Mr. Kavli survived his boyhood, much to the retroactive relief of scientists worldwide.”

This is a multi-paragraphed lead and a combination of a couple of the categories discussed in class. It combines the “individual in a dramatic moment” from history with a quote and then connects it to the present by saying that Fred Kavli will affect the scientific community.

The main point, even though it’s a fairly long and diverse article, is that Kavli is a retired engineer and businessman who is now a philanthropist and intends on setting up his own version of the Nobel Prize.

There really isn’t one thing that could be called the nut graph, but this comes close I suppose:

“A year ago, Mr. Kavli stood up in front of a group of the nation's scientific elite at a dinner at the Carlyle Hotel in New York and announced that he was in the process of spending $75 million to endow 10 scientific research institutes, all bearing his name, at colleges around the country and the world.”

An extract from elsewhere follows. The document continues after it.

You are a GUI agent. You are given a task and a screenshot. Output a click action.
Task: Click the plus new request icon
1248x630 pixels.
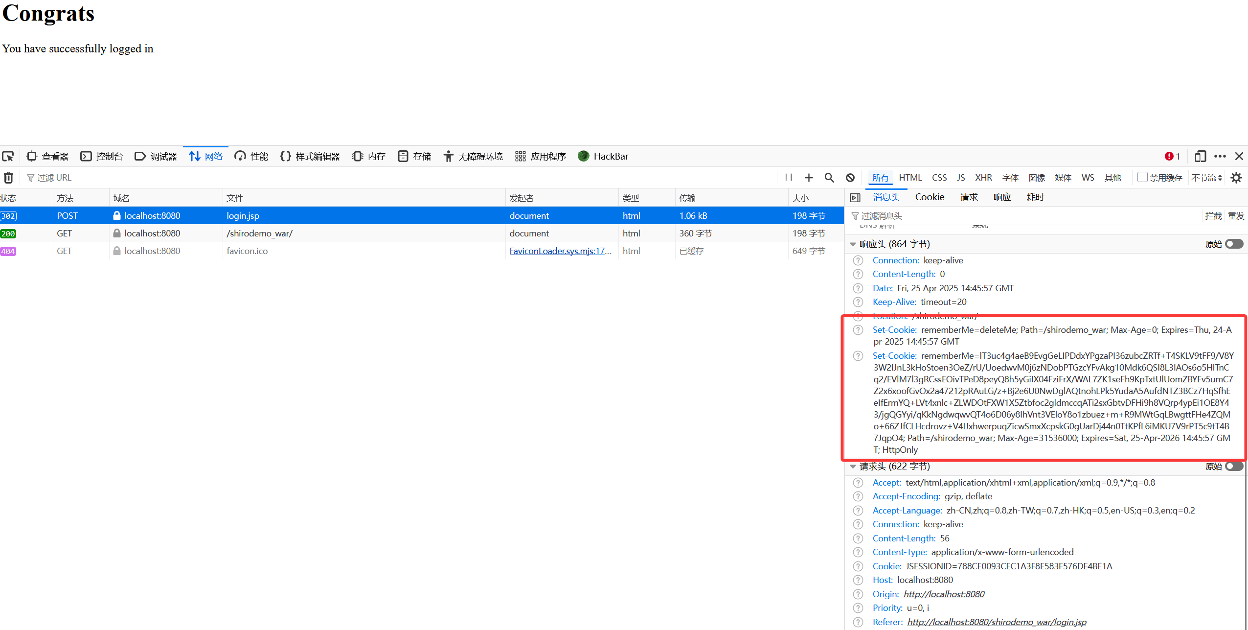(809, 178)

The article makes good use of scenes and dialogue.

The article talks of photos lining a hallway in the guest wing of his house. It reads:

"Here he is on a motorcycle trip with his brother, lounging with a pair of young women.

Asked about the women, Mr. Kavli smiled shyly, the points of his cheeks flushing red. "Those are some girls," he said." It's a nice use of dialogue that helps you picture what the man is like.

His physical sense is described in words such as "reserved demeanor," and sets a scene where he's silent, sitting in a chair and thinking of the future. Specifically, the article never really describes his physical attributes, but his mannerisms it seems are fairly well represented by the writer.